● **Selected passage**:
- Directed by: Rafi Mecartin
- Written by: Rafi Mecartin
- Produced by: Siyad Kokker
- Starring: Kunchacko Boban Aswathi Menon Jagadish
- Cinematography: Ravi Varman
- Edited by: A. Sreekar Prasad
- Music by: Vidyasagar
- Distributed by: Kokers Films Anupama Release
- Release date: 12 January 2000;
- Country: India
- Language: Malayalam

= Sathyam Sivam Sundaram (2000 film) =

Sathyam Sivam Sundaram is a 2000 Indian Malayalam-language comedy drama film written and directed by Rafi Mecartin and produced by Siyad Kokker through Kokers Films. It stars Kunchacko Boban, Aswathi Menon, and Jagadish, with Harisree Ashokan, Cochin Haneefa, and Balachandra Menon in supporting roles. The movie marked the debut of cinematographer Ravi Varman.

● **Provided material**:
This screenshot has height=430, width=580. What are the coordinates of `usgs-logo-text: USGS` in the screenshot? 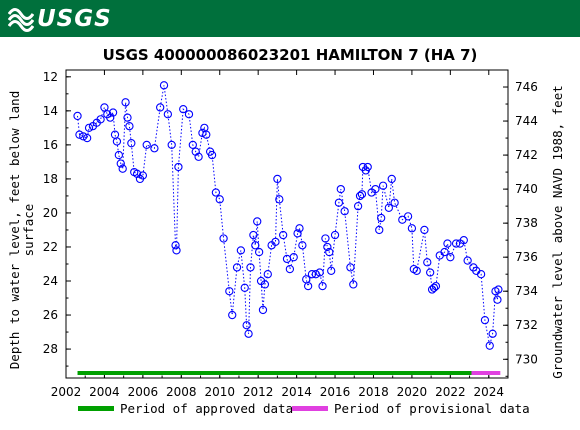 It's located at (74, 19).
...
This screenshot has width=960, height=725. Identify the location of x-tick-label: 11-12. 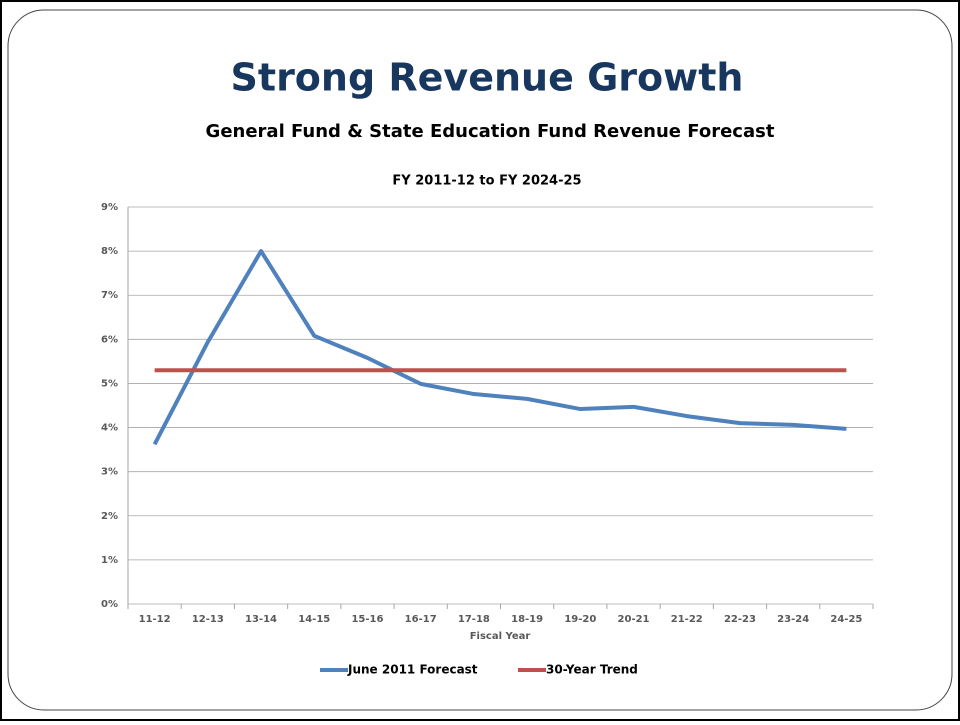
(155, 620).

● **What is expected**: According to the Sathyam Sivam Sundaram article, whose debut did the movie mark? The entries were collected from a separate, unrelated source.

● **Task result**: Cinematographer Ravi Varman.